И вновь повисла тишина. Мы молчим. Бегут минуты, и с каждой из них она всё дальше и дальше от меня. Ну, скажи что-нибудь, не молчи. Скажи, как мне дальше жить? Без тебя. Я так привык, что ты со мною, и не могу представить другой жизни. Я не смогу жить иначе. Не смогу, да и не хочу. Что же дальше?

— Что же дальше? — сам не замечаю, что говорю это вслух.

Оля вновь вздрогнула:

— Мы уедем в деревню.

«Мы». Теперь в это понятие я не вхожу. Мы — это Оля и Володя. Володя. Не Вова, не Владимир, а именно Володя. Месяц назад ещё всё было по-другому.

— Зачем? Я не собираюсь тебе мешать. Просто мне будет легче от мысли, что ты где-то рядом. В этом городе.

Она покачала головой. Взглядом спрашиваю: «Не вернёшься?». Оля так же безмолвно отвечает: «Нет». Молчание. Мы раньше с ней часто молчали. Прижмёмся друг к другу и молчим, молчим. Мы любили, мы наслаждались этой любовью, и слова, простые, затёртые временем слова нам были ни к чему. Теперь, как никогда раньше, я нуждался в собеседнике. Лишь бы кто-нибудь да что угодно говорил, отвлекая меня от пустоты, которая неожиданно охватила меня.
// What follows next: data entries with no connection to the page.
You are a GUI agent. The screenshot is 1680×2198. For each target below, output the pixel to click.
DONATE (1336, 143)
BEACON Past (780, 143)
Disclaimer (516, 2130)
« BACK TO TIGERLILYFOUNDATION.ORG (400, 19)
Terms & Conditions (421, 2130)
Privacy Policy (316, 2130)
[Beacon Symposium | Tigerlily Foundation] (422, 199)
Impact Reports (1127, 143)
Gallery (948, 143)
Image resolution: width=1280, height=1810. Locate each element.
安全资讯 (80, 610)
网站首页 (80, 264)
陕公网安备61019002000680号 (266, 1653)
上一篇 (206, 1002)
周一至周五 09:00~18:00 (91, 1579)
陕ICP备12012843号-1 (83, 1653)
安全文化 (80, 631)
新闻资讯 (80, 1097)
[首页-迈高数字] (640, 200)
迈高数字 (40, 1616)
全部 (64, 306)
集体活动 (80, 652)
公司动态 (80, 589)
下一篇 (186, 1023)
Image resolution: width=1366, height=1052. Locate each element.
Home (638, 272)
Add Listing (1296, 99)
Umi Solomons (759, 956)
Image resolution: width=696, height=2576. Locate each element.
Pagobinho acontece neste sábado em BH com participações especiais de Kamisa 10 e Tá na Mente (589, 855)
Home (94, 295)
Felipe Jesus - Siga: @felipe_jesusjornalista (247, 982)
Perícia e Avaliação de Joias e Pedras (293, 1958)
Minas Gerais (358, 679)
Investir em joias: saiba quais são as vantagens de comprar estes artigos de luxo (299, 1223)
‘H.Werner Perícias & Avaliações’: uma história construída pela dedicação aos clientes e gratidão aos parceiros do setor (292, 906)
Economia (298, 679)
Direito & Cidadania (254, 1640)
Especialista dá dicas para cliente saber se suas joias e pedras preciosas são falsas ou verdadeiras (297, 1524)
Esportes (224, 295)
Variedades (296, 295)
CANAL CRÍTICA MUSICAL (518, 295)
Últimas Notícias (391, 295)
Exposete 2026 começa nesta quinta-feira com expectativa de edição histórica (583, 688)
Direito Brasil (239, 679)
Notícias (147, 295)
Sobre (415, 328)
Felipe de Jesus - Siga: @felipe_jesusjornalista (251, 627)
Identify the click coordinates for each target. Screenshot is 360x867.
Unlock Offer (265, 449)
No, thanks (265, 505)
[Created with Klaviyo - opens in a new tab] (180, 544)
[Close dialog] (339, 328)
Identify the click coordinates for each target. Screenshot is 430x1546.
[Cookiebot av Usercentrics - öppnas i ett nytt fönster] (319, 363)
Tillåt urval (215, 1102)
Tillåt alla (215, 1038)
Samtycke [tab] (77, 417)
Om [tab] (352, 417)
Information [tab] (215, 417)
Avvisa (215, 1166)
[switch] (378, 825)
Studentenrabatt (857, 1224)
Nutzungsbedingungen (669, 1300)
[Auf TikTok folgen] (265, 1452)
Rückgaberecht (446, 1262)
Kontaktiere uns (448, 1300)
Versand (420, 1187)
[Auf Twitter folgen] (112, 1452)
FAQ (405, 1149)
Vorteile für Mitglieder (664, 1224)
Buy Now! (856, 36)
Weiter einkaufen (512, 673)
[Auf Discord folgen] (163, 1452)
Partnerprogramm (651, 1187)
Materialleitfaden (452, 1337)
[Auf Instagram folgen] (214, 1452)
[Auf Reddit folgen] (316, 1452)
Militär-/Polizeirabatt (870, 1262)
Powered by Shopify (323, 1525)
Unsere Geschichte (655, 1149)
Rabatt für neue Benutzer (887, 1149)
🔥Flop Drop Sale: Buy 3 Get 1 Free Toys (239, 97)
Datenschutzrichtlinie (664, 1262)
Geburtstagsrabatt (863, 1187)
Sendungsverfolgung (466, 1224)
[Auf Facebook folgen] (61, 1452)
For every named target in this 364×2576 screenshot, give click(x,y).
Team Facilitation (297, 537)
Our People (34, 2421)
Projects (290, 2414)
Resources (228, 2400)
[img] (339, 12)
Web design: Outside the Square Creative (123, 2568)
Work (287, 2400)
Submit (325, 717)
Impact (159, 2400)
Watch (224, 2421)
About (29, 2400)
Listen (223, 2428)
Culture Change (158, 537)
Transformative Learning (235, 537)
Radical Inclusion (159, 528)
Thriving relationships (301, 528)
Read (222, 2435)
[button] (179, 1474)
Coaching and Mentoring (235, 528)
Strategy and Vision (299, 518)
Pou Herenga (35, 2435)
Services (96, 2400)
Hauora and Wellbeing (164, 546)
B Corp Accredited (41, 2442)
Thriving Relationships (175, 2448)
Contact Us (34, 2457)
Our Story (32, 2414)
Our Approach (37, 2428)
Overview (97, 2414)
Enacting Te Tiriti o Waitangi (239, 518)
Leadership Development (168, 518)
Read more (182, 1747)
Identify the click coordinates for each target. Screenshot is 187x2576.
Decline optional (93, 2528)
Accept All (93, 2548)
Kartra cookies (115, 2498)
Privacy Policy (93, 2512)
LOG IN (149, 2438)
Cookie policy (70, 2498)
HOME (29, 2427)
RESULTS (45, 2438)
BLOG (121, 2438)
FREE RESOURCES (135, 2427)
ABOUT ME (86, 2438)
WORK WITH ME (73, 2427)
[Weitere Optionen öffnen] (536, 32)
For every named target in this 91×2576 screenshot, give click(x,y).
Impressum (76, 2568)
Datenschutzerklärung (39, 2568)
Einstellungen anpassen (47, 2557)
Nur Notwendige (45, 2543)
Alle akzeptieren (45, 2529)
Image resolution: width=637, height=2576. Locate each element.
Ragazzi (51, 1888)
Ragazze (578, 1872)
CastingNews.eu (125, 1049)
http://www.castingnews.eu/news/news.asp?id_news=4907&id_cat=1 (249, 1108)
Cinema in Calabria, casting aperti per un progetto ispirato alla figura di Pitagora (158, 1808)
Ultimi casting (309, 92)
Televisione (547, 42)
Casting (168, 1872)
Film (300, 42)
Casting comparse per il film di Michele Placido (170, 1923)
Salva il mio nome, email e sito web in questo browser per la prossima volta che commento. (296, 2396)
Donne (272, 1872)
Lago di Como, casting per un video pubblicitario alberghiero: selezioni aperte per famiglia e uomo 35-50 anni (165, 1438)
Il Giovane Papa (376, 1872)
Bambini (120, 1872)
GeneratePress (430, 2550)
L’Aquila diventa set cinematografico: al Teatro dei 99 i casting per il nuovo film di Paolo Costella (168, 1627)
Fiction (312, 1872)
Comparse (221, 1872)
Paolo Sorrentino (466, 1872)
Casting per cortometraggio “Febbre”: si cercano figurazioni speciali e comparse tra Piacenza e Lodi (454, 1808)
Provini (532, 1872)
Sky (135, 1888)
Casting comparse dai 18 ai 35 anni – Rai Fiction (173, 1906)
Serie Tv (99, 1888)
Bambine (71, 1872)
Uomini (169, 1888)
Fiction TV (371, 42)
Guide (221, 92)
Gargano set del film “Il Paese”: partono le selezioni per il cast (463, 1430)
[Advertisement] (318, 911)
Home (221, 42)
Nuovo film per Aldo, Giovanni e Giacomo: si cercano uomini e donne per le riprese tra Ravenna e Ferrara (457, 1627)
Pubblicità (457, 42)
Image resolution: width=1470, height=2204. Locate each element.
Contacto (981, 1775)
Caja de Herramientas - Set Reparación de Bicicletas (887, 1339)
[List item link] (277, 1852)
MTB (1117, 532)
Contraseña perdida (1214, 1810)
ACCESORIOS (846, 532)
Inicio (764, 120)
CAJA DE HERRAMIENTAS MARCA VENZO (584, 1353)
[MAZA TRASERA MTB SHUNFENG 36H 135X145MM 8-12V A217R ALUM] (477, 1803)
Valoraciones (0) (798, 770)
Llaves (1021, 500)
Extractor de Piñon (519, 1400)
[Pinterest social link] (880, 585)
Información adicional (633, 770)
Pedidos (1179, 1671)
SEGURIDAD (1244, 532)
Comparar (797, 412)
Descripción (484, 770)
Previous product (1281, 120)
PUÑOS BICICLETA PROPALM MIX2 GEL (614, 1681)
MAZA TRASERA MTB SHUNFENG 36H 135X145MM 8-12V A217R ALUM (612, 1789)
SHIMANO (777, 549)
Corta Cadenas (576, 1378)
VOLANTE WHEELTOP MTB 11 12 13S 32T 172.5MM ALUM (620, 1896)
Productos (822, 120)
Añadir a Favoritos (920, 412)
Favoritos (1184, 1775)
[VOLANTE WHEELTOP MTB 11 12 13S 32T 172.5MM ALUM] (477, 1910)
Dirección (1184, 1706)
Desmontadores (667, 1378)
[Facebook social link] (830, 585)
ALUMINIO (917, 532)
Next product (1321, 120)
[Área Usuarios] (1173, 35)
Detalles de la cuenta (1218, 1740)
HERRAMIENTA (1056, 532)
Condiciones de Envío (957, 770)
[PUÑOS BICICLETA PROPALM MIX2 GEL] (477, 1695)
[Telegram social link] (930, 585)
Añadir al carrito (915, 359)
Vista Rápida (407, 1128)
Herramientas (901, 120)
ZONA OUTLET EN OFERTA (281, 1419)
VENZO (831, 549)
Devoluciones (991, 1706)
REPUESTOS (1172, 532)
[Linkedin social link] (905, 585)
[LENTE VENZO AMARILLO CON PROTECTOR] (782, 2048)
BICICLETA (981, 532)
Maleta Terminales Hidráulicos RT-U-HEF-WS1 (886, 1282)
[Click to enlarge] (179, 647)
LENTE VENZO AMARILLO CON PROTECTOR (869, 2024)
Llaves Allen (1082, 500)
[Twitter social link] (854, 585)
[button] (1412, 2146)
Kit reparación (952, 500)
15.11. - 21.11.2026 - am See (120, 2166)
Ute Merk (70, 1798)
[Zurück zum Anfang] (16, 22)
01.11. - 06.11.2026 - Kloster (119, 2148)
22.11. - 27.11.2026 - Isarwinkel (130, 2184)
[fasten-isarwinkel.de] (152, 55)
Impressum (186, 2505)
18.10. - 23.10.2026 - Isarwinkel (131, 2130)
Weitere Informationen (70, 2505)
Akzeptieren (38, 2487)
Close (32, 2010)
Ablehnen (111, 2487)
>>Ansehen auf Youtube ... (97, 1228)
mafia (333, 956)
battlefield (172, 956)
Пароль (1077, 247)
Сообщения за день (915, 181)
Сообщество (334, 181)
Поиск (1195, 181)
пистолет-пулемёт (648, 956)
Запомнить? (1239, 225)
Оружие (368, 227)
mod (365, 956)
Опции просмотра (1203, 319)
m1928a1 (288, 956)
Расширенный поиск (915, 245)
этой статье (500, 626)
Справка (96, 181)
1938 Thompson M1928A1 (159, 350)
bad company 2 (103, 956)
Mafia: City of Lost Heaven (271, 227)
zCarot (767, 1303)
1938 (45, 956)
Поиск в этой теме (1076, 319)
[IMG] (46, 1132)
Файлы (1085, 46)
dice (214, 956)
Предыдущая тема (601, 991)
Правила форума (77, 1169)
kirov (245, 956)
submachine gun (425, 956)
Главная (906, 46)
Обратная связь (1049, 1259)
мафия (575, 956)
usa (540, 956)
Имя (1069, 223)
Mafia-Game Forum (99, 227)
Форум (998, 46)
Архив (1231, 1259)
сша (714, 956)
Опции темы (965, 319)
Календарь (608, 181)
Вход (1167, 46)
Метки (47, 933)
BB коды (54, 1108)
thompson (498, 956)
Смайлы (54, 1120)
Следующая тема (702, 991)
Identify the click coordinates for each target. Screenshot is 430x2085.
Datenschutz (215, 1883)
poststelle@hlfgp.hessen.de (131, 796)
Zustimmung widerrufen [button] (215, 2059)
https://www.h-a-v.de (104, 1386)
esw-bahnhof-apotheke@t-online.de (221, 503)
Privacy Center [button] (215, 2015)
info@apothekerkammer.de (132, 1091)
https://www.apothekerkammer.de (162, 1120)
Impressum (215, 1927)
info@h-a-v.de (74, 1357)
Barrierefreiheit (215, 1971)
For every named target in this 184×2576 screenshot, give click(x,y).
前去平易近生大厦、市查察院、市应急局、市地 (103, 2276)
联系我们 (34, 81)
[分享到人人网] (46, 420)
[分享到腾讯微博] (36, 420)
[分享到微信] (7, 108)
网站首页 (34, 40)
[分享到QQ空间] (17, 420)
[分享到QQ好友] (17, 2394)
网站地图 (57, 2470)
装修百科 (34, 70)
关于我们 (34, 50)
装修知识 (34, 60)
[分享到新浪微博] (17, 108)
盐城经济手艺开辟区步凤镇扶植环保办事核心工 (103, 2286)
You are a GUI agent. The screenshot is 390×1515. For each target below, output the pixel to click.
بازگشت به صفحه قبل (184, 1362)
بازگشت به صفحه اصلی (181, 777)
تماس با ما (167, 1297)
Оля поняла моё состояние.

— Как прошла поездка?

— Нормально, — обманываю я.

Круиз удался. Всё было великолепно: белый теплоход, синее море, хорошие попутчики, красивые женщины. Красивые женщины…. Разве кто может сравниться с Олей? Она самая-самая….

— А ты изменилась, Оля. Вроде бы стала ещё красивее

Лёгкая, едва заметная улыбка коснулась её губ.

— Не вини себя. Всё правильно, — хотелось добавить ещё что-нибудь хорошее и приятное, но, как назло, на ум ничего не шло, и я добавил просто: — Судьба значит.

— Ты не сердишься на меня? — вдруг спросила она.

Господи, она ещё совсем ребёнок. Только в свои девятнадцать лет она может задать такой наивный вопрос. Не сердишься? Конечно, сержусь. Только не на тебя. На себя, на судьбу, на ту случайную встречу, которая свела нас.

— Нет. Всё хорошо. Успокойся, — я протягиваю руку и слегка сжимаю её ладонь, давая понять, что это не просто слова.

— Спасибо.

За что меня благодарить? Я держусь из последних сил. Не уходи, слышишь, не уходи. Ты нужна мне, нужна.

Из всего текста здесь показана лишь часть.